▶ [Compito da svolgere]:
Riscrivi il passo del testo sul polverino di amianto che si apre con le parole contenenti "Che poi si è" e si chiude con "orti, viottoli, garage.", mettendo "solaio" al posto di "sottotetto".

▶ [Testo fornito]:
Per esempio sotto al pavimento di un alloggio al terzo piano in un condominio in città.
Che poi si è scoperto essere stato ricavato in un sottotetto dopo che l’abitazione era stata elevata di un piano. E nel sottotetto era stato precedentemente messo il polverino come coibente.
Quando si fanno le bonifiche si utilizzano cautele rigorose: vestiti monouso, maschere con filtro assoluto, procedure per ingresso e uscita dall’area di cantiere.
«Procedure che ovviamente non esistono per un cittadino che va in soffitta perché deve riempire la vasca dell’acqua dell’impianto di riscaldamento...».
E poi nei cortili del castello di Casale, in scuole, asili, campi da bocce, orti, viottoli, garage.
«L’enel fa uno scavo in zona diga e salta fuori, tanti che vogliono mettere autobloccanti devono fermare i lavori immediatamente...».
Polverino che è uscito fuori (qualche centinaio di metri cubi!) nella palazzina di fronte allo stabilimento di via Oggero «dove teoricamente non doveva essercene perché si lavorava la plastica».
E tanto, tanto polverino e amianto abbandonato all’interno degli stabilimenti, sia in vista sia in stanze chiuse e misteriose intercapedini.

▶ [Dati forniti]:
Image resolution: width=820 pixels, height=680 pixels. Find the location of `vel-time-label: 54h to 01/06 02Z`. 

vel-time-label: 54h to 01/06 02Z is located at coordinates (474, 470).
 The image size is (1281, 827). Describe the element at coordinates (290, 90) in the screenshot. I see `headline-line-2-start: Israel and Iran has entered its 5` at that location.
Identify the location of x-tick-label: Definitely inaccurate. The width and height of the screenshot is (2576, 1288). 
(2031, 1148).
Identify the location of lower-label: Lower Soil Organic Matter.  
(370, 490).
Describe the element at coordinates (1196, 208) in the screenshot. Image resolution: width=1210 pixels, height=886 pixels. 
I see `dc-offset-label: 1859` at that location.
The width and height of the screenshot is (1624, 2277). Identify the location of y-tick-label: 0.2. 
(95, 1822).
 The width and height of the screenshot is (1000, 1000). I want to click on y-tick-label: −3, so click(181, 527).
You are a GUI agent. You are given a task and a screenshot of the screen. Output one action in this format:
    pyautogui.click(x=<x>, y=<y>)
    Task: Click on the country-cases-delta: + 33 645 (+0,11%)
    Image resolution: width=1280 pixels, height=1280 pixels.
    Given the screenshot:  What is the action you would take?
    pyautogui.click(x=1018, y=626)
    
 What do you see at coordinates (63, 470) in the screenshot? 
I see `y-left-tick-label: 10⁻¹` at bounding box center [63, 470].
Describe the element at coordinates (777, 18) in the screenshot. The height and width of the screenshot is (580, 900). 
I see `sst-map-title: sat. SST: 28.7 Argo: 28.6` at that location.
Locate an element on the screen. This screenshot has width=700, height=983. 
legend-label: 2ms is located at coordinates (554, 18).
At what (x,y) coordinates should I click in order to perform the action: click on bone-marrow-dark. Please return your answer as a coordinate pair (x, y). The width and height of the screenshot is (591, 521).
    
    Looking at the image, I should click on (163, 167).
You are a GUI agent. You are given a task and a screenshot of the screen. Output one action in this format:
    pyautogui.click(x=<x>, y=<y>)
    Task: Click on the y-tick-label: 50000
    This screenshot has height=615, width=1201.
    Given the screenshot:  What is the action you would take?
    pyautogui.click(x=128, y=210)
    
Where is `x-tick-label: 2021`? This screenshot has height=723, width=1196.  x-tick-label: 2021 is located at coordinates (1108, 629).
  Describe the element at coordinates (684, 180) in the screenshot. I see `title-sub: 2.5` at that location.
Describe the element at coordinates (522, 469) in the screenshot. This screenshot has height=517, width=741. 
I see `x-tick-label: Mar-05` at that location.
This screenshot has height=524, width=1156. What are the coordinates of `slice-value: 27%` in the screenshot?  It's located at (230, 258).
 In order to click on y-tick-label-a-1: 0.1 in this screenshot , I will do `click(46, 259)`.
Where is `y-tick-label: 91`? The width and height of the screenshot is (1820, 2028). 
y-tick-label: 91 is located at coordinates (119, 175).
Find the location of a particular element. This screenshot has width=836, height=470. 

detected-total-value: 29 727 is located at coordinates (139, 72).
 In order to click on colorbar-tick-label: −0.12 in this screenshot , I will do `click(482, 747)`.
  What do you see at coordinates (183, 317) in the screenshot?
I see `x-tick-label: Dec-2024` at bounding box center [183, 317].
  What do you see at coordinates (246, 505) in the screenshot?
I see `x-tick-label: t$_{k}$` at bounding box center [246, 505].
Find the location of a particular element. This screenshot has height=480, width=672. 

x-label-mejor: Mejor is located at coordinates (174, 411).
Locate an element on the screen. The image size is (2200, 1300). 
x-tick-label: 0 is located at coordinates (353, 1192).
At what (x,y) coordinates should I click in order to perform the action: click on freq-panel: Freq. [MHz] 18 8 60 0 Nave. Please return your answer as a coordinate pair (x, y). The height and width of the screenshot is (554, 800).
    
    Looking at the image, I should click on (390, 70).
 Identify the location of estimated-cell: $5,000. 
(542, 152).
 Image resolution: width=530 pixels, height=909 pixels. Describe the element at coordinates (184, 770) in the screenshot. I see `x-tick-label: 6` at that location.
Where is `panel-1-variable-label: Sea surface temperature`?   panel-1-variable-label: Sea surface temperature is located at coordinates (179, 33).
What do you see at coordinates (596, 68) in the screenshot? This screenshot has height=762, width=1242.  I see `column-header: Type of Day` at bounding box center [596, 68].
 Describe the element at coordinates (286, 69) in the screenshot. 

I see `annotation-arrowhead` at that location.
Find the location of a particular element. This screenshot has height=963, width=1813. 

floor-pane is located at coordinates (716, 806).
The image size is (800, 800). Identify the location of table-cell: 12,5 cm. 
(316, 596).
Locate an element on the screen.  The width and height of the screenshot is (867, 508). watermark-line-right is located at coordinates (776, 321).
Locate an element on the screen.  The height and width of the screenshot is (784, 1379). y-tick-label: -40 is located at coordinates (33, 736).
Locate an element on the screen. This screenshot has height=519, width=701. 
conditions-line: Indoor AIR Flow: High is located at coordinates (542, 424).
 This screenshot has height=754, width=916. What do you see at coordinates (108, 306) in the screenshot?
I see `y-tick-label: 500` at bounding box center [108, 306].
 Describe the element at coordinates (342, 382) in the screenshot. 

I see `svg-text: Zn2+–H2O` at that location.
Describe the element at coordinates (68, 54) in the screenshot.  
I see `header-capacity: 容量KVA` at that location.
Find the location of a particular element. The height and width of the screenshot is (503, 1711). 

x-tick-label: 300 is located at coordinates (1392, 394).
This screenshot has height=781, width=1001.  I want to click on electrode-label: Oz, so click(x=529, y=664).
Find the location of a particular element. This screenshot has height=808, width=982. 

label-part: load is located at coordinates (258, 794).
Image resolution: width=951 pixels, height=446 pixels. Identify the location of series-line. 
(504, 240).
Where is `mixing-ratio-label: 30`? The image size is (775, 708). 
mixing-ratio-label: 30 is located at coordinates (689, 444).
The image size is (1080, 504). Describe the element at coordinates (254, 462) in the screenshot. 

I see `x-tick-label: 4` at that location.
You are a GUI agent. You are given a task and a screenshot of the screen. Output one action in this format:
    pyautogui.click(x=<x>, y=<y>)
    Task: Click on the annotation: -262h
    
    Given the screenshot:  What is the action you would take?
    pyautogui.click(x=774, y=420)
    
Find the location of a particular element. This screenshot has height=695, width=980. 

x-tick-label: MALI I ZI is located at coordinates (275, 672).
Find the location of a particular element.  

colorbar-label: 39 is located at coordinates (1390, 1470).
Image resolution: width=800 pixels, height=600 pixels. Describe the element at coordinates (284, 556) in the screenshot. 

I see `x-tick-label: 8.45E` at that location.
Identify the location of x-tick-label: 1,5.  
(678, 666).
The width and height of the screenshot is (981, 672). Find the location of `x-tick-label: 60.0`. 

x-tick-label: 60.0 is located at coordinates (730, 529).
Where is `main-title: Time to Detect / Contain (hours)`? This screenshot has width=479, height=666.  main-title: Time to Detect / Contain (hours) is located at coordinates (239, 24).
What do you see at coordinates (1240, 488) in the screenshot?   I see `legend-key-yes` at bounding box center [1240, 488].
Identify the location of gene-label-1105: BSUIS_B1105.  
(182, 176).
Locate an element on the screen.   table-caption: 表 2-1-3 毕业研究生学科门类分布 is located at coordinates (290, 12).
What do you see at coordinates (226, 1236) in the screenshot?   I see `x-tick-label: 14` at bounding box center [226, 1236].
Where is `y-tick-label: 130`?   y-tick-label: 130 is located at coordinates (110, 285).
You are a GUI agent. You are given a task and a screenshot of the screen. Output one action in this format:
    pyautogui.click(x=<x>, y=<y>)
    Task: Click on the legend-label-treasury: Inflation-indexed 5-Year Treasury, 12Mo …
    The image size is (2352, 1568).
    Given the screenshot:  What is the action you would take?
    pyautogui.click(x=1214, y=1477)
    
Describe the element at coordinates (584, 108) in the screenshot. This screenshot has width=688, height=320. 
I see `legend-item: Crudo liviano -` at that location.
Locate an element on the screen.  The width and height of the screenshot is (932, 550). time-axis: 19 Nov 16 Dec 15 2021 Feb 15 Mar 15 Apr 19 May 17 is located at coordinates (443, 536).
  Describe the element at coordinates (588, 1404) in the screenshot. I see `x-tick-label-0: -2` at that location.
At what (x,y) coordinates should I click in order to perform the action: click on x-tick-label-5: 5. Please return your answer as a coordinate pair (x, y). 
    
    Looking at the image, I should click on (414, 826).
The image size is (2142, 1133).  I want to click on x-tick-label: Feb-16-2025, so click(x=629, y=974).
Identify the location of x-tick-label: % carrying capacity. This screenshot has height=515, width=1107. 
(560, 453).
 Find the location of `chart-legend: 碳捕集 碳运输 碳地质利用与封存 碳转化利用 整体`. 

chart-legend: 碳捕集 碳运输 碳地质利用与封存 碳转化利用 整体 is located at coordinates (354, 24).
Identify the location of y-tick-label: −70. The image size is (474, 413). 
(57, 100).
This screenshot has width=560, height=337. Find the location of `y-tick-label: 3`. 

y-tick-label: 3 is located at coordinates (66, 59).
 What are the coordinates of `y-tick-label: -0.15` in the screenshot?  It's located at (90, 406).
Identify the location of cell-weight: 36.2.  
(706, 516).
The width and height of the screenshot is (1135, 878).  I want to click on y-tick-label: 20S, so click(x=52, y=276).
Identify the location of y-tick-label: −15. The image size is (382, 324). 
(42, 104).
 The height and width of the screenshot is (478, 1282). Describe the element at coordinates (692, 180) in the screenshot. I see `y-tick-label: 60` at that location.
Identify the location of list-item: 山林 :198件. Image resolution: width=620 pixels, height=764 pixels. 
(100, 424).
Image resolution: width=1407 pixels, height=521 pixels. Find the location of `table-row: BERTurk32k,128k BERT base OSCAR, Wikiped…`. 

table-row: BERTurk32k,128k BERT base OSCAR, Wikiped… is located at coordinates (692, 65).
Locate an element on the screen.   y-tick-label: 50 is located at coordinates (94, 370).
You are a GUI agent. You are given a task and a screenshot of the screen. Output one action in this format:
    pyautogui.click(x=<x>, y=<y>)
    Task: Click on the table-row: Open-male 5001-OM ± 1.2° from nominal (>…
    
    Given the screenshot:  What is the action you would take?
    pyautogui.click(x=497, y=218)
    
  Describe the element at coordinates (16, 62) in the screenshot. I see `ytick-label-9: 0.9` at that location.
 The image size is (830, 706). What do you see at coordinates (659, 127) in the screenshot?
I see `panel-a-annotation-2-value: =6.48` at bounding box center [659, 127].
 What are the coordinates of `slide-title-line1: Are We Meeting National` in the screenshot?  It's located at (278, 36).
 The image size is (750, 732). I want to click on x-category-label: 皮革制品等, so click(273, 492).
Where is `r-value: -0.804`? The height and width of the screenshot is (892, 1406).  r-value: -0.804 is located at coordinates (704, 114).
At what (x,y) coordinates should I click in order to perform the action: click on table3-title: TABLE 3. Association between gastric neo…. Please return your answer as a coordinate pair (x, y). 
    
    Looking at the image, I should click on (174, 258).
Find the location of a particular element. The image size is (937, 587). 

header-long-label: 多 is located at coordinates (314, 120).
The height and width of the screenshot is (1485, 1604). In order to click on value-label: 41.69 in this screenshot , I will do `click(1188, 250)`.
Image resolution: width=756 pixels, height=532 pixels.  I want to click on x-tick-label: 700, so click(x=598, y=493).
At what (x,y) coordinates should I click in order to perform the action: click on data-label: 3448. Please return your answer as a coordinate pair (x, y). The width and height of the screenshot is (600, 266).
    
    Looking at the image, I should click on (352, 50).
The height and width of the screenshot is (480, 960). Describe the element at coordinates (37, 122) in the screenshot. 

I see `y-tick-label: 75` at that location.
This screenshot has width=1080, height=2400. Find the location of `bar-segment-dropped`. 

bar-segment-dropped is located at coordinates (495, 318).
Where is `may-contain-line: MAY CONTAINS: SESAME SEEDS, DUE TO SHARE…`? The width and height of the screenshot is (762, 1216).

▶ [La tua soluzione]:
Che poi si è scoperto essere stato ricavato in un solaio dopo che l’abitazione era stata elevata di un piano. E nel solaio era stato precedentemente messo il polverino come coibente.
Quando si fanno le bonifiche si utilizzano cautele rigorose: vestiti monouso, maschere con filtro assoluto, procedure per ingresso e uscita dall’area di cantiere.
«Procedure che ovviamente non esistono per un cittadino che va in soffitta perché deve riempire la vasca dell’acqua dell’impianto di riscaldamento...».
E poi nei cortili del castello di Casale, in scuole, asili, campi da bocce, orti, viottoli, garage.